Rodolfo Cardenal
El oficialismo no se cansa de prometer cambios. A veces, anuncia la transformación del país. A veces, habla de reinventarlo. En algunas ocasiones, declara que la reinvención está consumada. En otras, está por llegar. La versión del cambio varía según el humor del vocero. En lo único en que todos coinciden es en no concretar qué van a hacer y cuándo lo harán. El cambio es un tópico del discurso oficial.
La promesa de cambios indefinidos y a muy largo plazo ha salido a relucir a raíz del acomodo de la Constitución para dejarla a merced de los dictados de Bukele. Sus voceros alegan por él que la reforma es necesaria para facilitarle la transformación del país. Nadie sabe bien en qué, cómo y cuándo. Los defensores confían ciegamente en su juicio. Cualquier cosa que haga la recibirán bien y la agradecerán. El oficialismo confunde interesadamente a estos fanáticos con el pueblo para defender la anulación de la norma constitucional. El pueblo “demanda”, “el pueblo decide” y “el pueblo sabe qué quiere”, repiten imperturbables. Pero no lo consultaron. Tampoco les interesaba conocer su opinión.
Invocar el querer popular cuando se mantiene secuestrado al pueblo y al Estado salvadoreño es cínico. El pueblo sabe bien qué quiere. Un sector no despreciable expresó sus deseos en la manifestación del 1 de mayo. El pueblo quiere empleos dignos, reducción de la inflación, liberación de los inocentes, aparición de los desaparecidos, vivienda, salud, educación, derecho y justicia, honestidad y democracia. Las mayorías que se abstuvieron en las últimas elecciones rechazaron con su ausencia a Bukele y al oficialismo. Las que huyen buscan en el norte las oportunidades que aquí no encuentran. Muchos pandilleros optaron por el crimen porque no hallaron alternativas. De todas maneras, si Bukele y los suyos quisieran, podrían conocer de primera mano lo que el pueblo quiere. En lugar de usurpar su parecer, deberían salir al encuentro de las comunidades y los vecindarios golpeados por el capitalismo neoliberal, la desidia gubernamental y la represión militar para escuchar sus quejas y sus demandas.
A pesar de su claridad, el oficialismo no se hace cargo del querer popular. No tiene recursos ni voluntad política para satisfacerlo. Además, su tarea no consiste en atender las necesidades de la gente, sino en ejecutar las órdenes de Bukele y su entorno, los únicos con poder de decisión. Sus legisladores no ratificaron la reforma constitucional que declaraba el acceso al agua un derecho, aun cuando es respaldada por la inmensa mayoría de la opinión pública, porque Bukele, por razones desconocidas, pero fáciles de adivinar, no se los indicó. Solo aprobaron, sin estudio, sin consulta y sin discusión, ni siquiera entre ellos mismos, colocar la Constitución a disposición de sus caprichos. No hay, pues, que lamentar la reducción de unas comisiones legislativas que no analizan, no escuchan, ni deliberan. La dispensa de trámites es la orden del día. Invocar el querer popular es hipócrita.
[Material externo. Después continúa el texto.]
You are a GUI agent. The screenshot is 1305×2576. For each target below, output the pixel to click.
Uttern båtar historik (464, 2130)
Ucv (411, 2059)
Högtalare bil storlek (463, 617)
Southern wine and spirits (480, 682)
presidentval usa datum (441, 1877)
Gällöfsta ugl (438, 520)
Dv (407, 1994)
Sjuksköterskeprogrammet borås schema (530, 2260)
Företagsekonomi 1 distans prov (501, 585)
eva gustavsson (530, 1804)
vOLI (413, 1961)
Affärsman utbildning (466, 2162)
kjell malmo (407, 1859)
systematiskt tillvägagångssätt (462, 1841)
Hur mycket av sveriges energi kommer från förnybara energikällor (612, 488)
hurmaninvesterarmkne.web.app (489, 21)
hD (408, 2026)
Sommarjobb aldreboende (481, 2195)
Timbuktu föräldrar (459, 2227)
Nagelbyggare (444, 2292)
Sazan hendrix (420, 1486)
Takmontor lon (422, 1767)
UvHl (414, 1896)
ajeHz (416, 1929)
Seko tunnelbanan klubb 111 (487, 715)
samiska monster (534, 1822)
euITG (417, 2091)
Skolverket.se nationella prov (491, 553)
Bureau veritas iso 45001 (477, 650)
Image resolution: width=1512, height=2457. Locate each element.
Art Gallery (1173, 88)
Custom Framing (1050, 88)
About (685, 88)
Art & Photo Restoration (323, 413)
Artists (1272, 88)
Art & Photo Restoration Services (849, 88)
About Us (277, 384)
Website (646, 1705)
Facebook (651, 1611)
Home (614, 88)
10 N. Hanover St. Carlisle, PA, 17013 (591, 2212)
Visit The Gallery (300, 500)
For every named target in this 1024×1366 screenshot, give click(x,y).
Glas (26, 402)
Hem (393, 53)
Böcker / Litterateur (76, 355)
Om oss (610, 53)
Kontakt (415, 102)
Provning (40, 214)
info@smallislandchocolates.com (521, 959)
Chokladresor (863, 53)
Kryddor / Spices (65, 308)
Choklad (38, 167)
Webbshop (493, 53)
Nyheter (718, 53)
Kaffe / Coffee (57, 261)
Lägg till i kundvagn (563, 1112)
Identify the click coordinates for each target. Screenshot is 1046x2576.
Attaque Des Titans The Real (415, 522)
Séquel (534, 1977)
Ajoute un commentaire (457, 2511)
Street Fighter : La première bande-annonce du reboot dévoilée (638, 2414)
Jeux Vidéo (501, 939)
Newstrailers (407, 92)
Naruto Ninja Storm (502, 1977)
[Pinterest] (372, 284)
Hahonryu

Conscientes de su triste papel, los funcionarios nunca se comprometen. Se contentan con anunciar cambios indeterminados y lejanos. Sus promesas son vacías, sin plazo y, de hecho, sin posibilidad real de cumplimiento. No van más allá de un vago “lo vamos a hacer”, pero “paso a paso”, como si el hambre y la enfermedad pudieran esperar. En el mejor de los casos, harán algo para aliviarlos cuando Bukele así lo determine. Y no tanto para remediar esas tribulaciones como para alimentar la popularidad del mandatario. Solo una creciente presión popular por tanto sufrimiento y olvido acumulado podrá forzar algunos cambios.
Después de cinco años de autoritarismo, la única transformación innegable es la división del país en dos partes. Una para minorías extranjeras y locales acomodadas, y otra para mayorías empobrecidas e impresentables. El país de Bukele es el de los turistas, los deportistas, las mises y los creadores de contenido digital. El otro es el de las mayorías oprimidas y vulnerables. En el primero, invierte dólares prestados. El otro lo ha abandonado a su suerte. Los habitantes del primero gozan de privilegios migratorios, tributarios y económicos. Los más distinguidos tienen la rara distinción de ser recibidos en audiencia privada por el dictador. Los del otro país son expulsados violentamente de los espacios públicos, porque su miseria afea el paisaje construido para los primeros. El comercio ambulante e informal de la pobrería es antiestético y vergonzoso.
Aparentemente, la apuesta de Bukele es que las mayorías excluidas se rindan, huyan y envíen remesas para financiar el país que las desconoce, o que se abandonen con resignación a la muerte lenta del hambre y la enfermedad.